With just three weeks left in office, President Obama announced a series of measures, including limited sanctions and the expulsion of Russian intelligence operatives from the country, that the U.S. would take against Russia in response to its alleged hand behind the hacking of the Democratic National Committee (DNC) and Hillary Clinton campaign chair John Podesta.

Obama imposed sanctions on a number of individuals and two intelligence agencies, the FSB and the GRU, as well as companies accused of aiding in hacking. House Speaker Paul Ryan called the sanctions long overdue. The president also amended an executive order from 2015 (EO #13964) concerning the executive branch’s authority to deal with cyberattacks and hacks aimed at the “critical infrastructure sector,” distributed denial-of-service attacks, and corporate and financial espionage. Obama has added a fourth condition under which the U.S. government has authority to respond to cyberattacks: When they “tamper with, alter, or cause a misappropriation of information with the purpose or effect of interfering with or undermining election processes or institutions.” That expansion should deeply trouble us all, especially since the federal government has not shown why it ought to be trusted to be responsible for the cybersecurity needs of non-governmental agencies.

Along with the measures, the administration released a report (PDF) from the FBI and Department of Homeland Security (DHS) purporting to prove Russia’s role in the hackings. The document does not explicitly refer to Podesta nor the DNC, instead it refers to a “U.S. political party.” Most of the document is not about the election-related hacks but rather a laundry list of preventative measures network administrators can take.

The FBI and DHS joint report does explain how the DNC was hacked but offers little new information about that. In more technical language, the document explains that hackers sent out a thousand phishing emails, looking for someone to click on an attachment and thus provide them access into the targeted system via malware. We know from New York Times reporting that John Podesta’s emails were compromised in just such a way.

Similarly, the report doesn’t even really pretend to document that the Russian government was directly involved in the hackings; rather than offering independent verification, it asks readers to rely yet one more time on the FBI and DHS, two agencies that have done little to inspire full confidence among Americans. As former George W. Bush campaign heavyweight and ABC News’ chief political analyst, Matthew Dowd, put it on Twitter: “Lets be clear: U aren’t an American patriot & don’t respect Constitution if u believe Putin more than our President and intelligent services.” Perhaps believing the president is in Article 12 of the Constitution? You don’t have to be an America hater to distrust the president or intelligence services. The United States was, for example, sure that North Korea was behind the hacking of Sony, and then decided it wasn’t.
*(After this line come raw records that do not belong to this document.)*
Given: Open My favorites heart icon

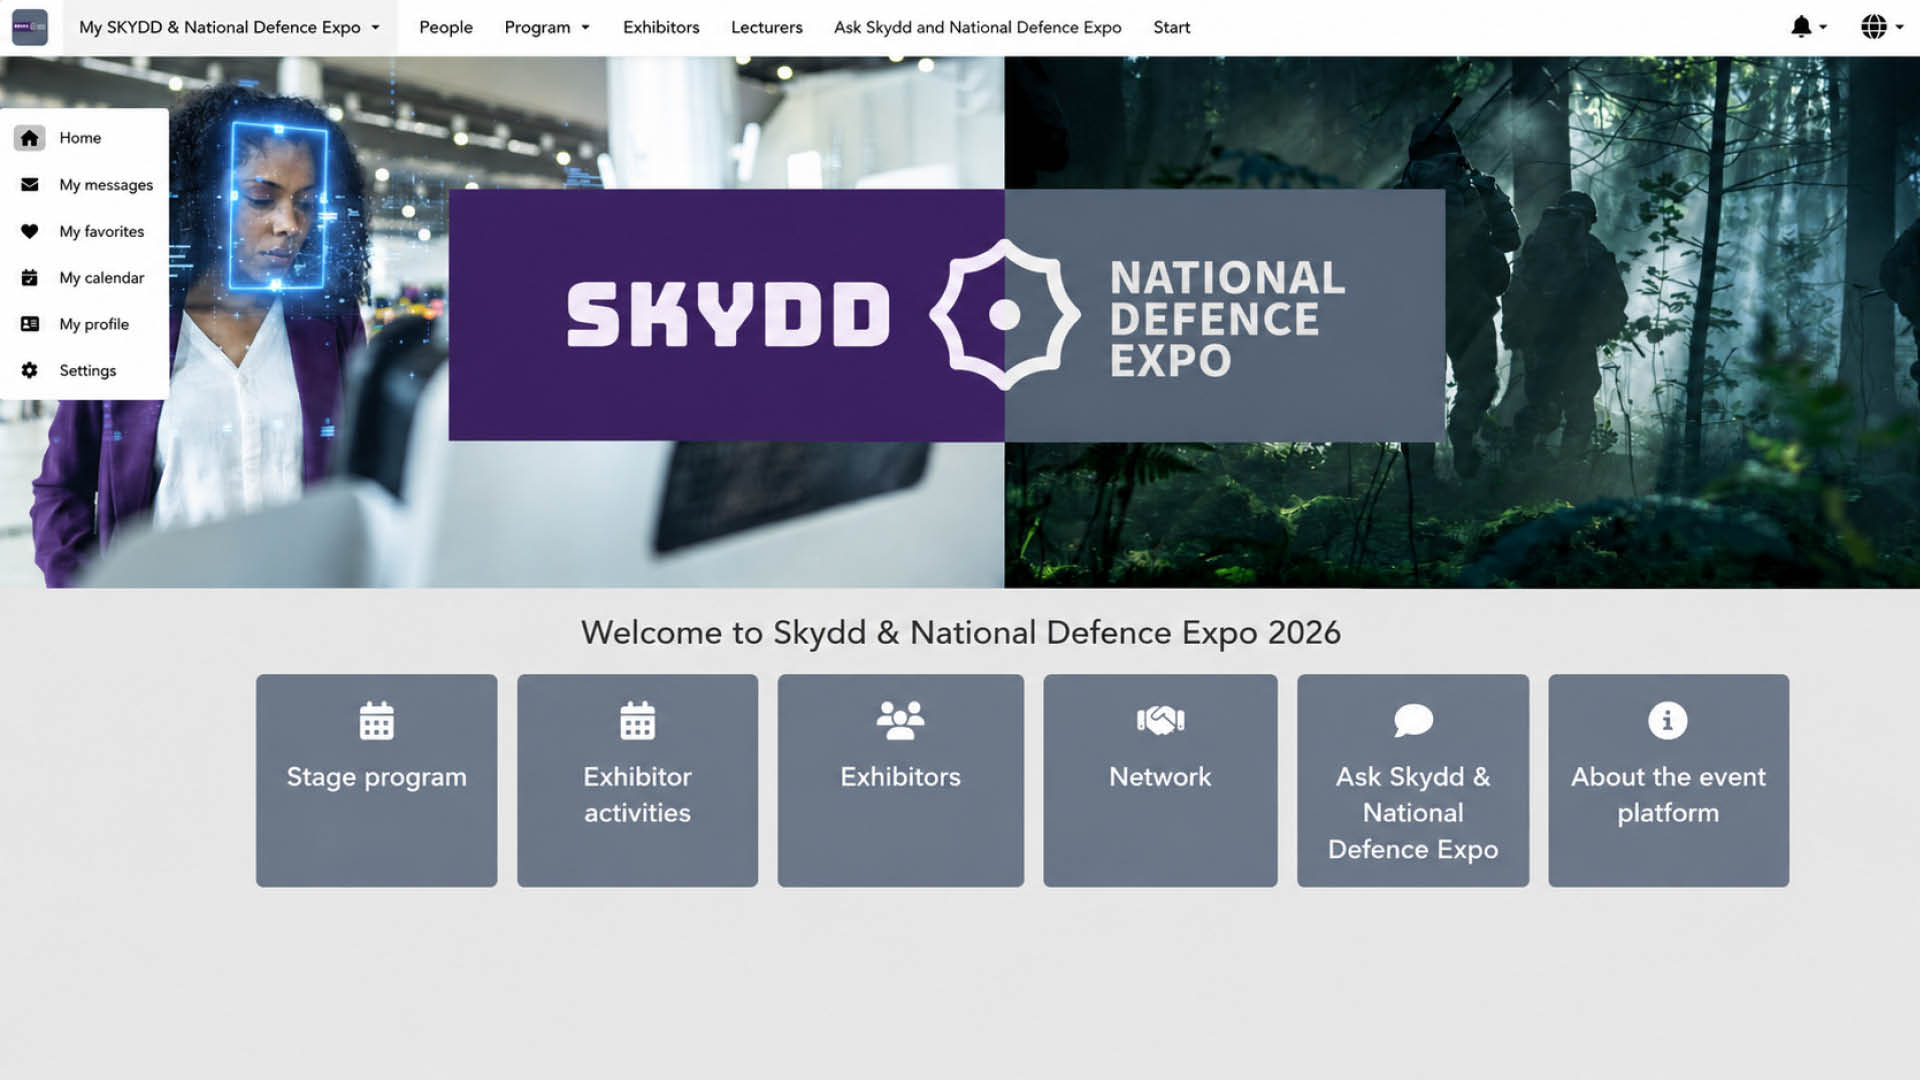Looking at the screenshot, I should (x=29, y=231).
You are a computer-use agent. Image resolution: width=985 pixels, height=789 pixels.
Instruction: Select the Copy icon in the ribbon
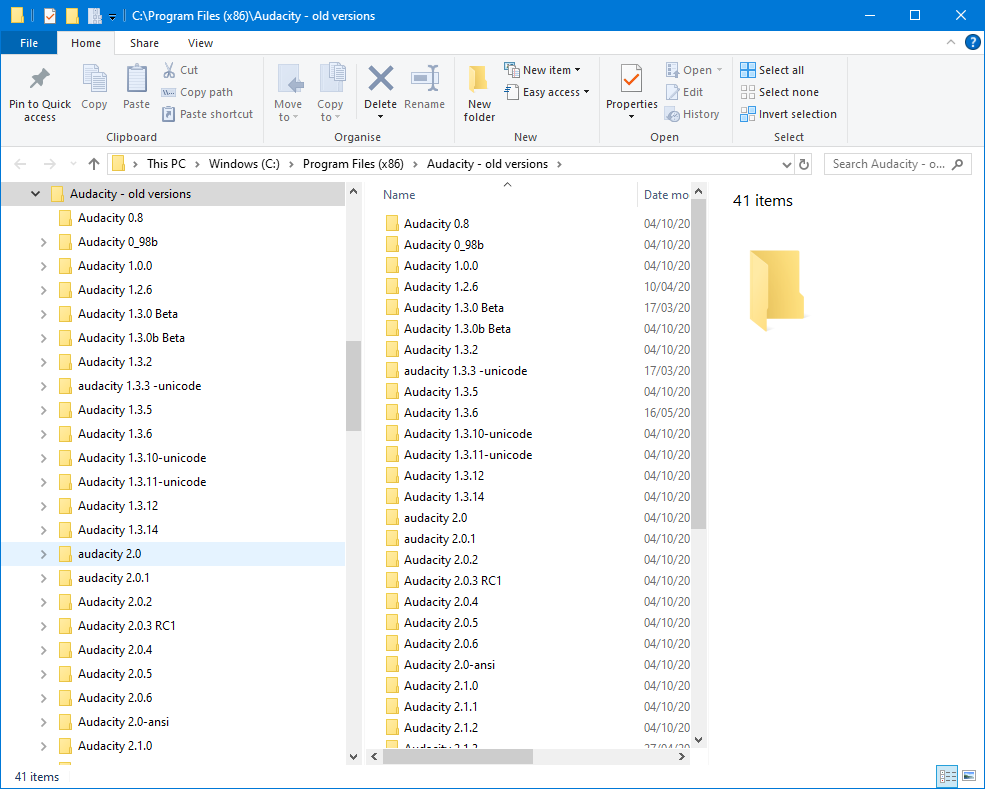(x=94, y=88)
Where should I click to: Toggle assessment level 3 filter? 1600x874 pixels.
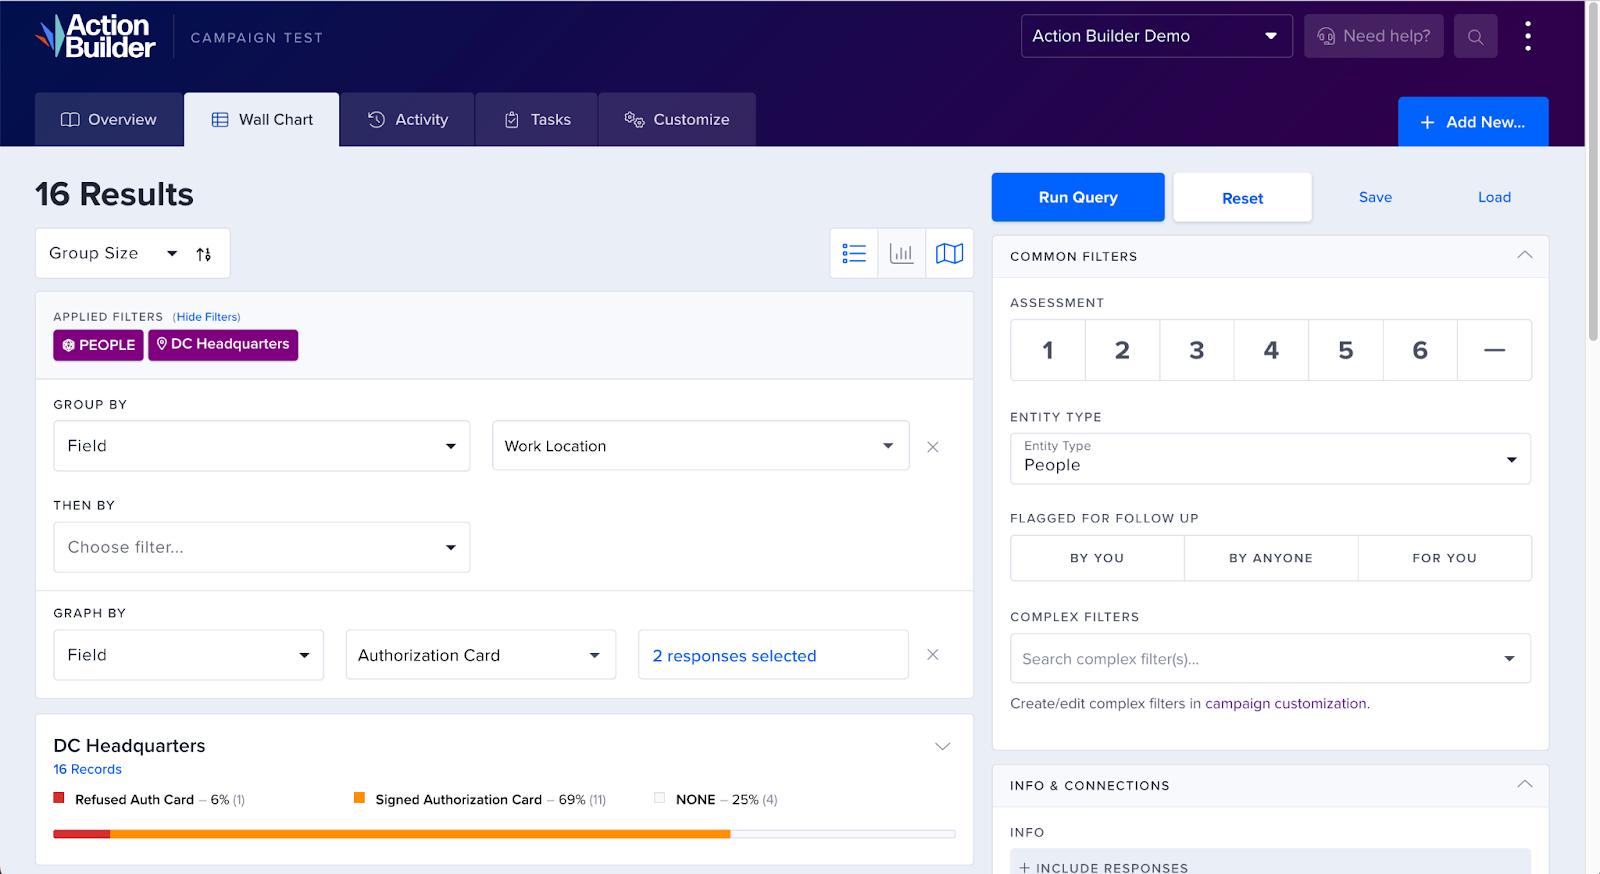coord(1196,350)
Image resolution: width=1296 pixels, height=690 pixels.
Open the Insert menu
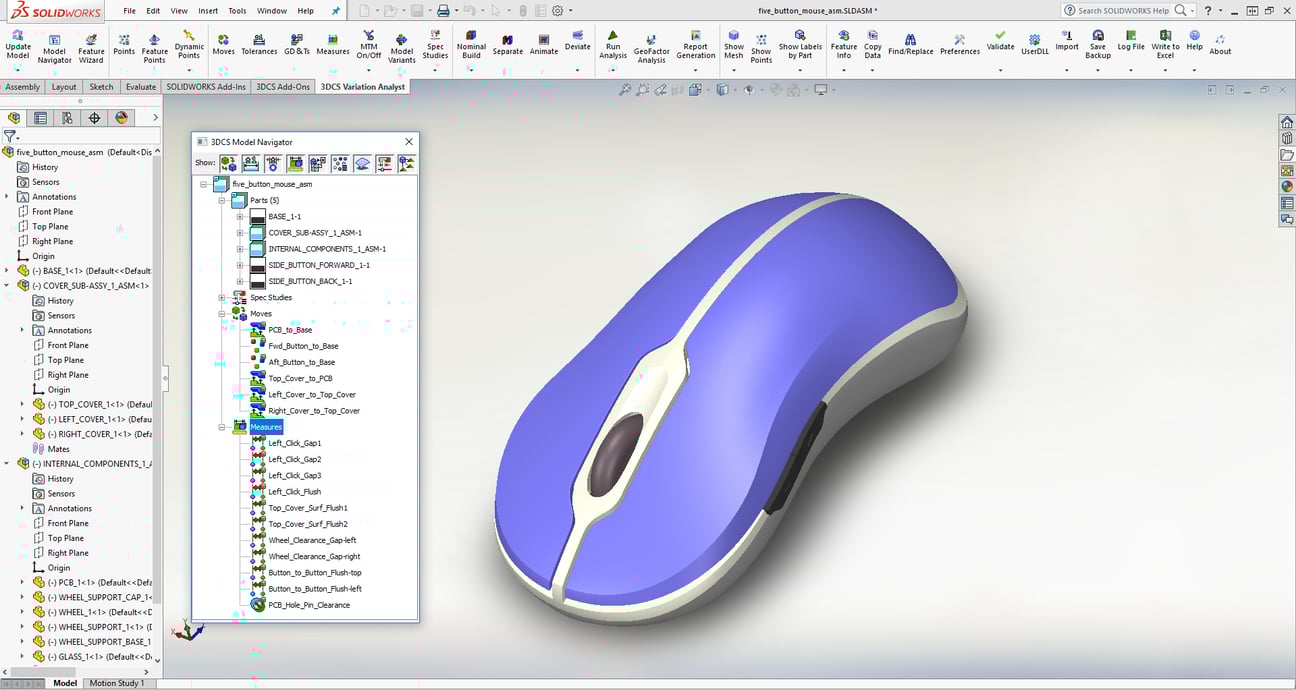coord(206,12)
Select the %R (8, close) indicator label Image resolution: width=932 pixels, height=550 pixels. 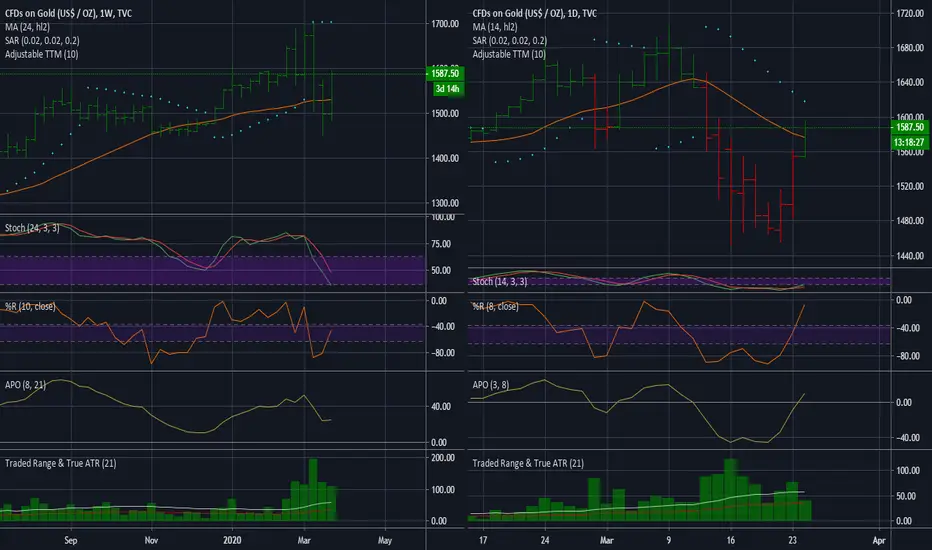coord(496,306)
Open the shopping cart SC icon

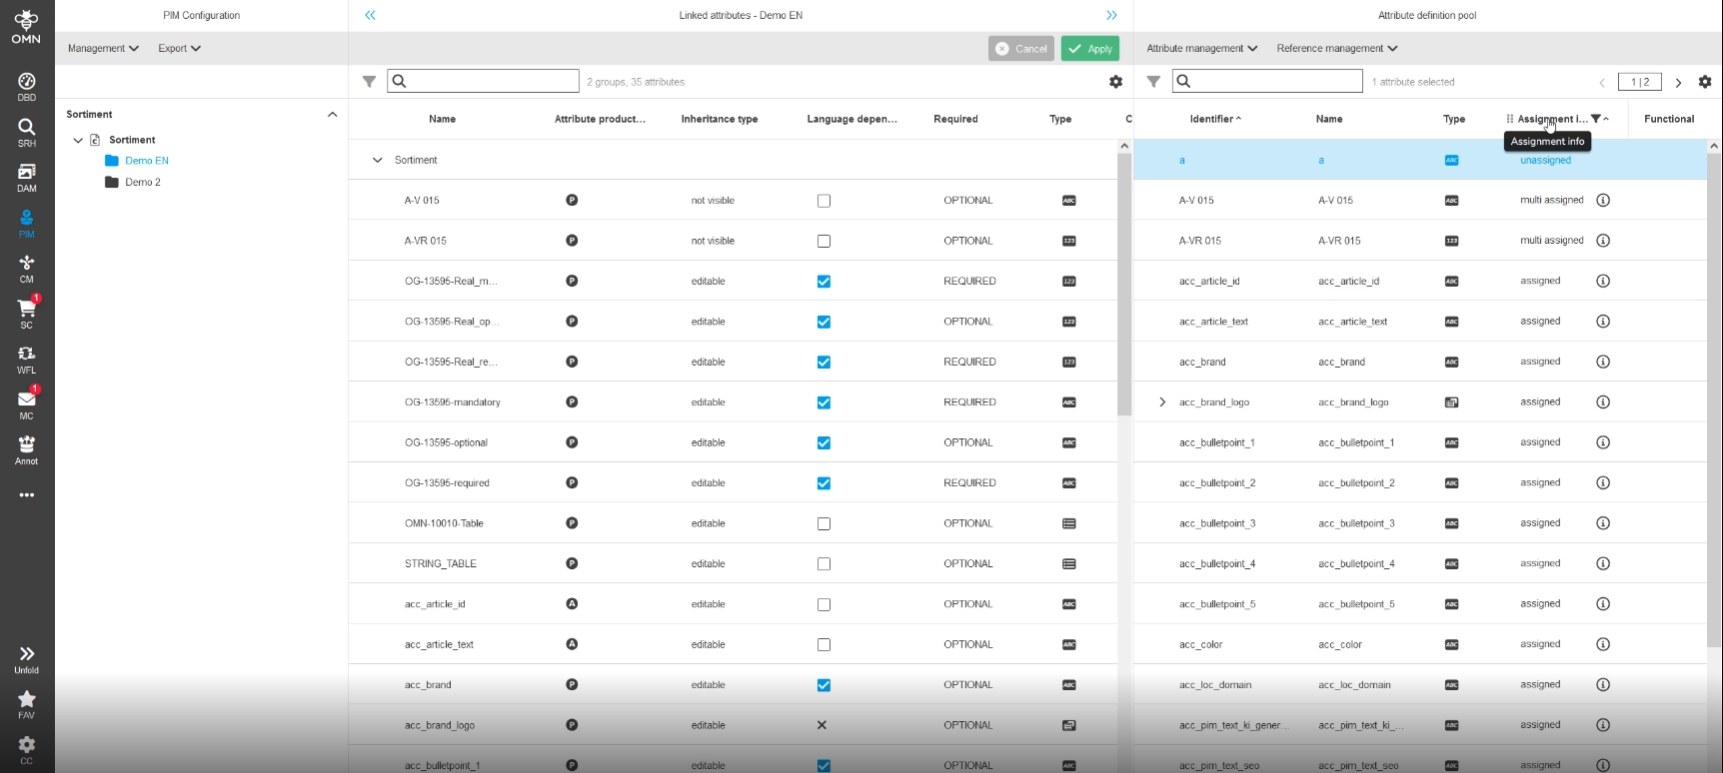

The machinations of the intelligence community are notoriously lacking in transparency, making a substantive evaluation of its claims exceedingly difficult.

The administration argues that the hacks of the DNC and Podesta were “intended to influence the election, erode faith in U.S. democratic institutions, sow doubt about the integrity of our electoral process, and undermine confidence in the institutions of the U.S. government,” but it does not explain how. None of the emails released by Wikileaks from the DNC or Podesta’s email account have been challenged as forgeries or faked. Insofar as the emails from the DNC illustrated that Democratic Party bigwigs were in fact skewing the primary process to benefit their favored candidate, Hillary Clinton, over Bernie Sanders, any loss of faith in the DNC ought to be blamed on the DNC and not on whoever might have hacked their emails or released them to Wikileaks. (Wikileaks, for its part, has denied receiving the email batches from Russian sources.) Those revelations combined with worries in the Sanders camp about how much the legacy media was in the tank for Clinton, with the larger result that many Americans had less faith in the DNC (and its former chairperson Debbie Wasserman-Schultz) and major newspapers and news channels. But none of the emails themselves suggested anything untoward about the actual voting process—no illegal tampering with voting machines or voter rolls or anything of the kind.

If we’re being honest (rather than purely partisan), the administration’s slow-moving and cryptic responses to the alleged Russian hacking has itself sowed doubt “about the integrity of our electoral process” and undermined “confidence in the institutions of U.S. government.” Within recent memory, we’ve been treated to revelations that Obama kept an unconstitutional “secret kill list,” and that major intelligence bosses have lied under oath; whatever else you might say about the way that director James Comey handled the FBI’s investigation of Clinton’s private server during the election, you can’t say it made you feel more sure about an outfit with a decades-long reputation for spin and outright deception.

The president says in the coming weeks, the administration will release more reports on the history of election-related interference, including cases from previous election cycles. That the Obama administration waited until its last month in office to make these disclosures certainly works to undermine confidence. The context-free coverage of “election hacks,” meanwhile, makes it seem like something more than the hacking of emails happened this election cycle. A remarkable 50 percent of Hillary Clinton voters said in a recent YouGov poll that they believed Russia had tampered with vote tallies to help Trump. President Obama has specifically denied such claims, yet the imprecise language used by government officials and reporters has helped to, in the words of the administration, “sow doubt about the integrity of our electoral process.”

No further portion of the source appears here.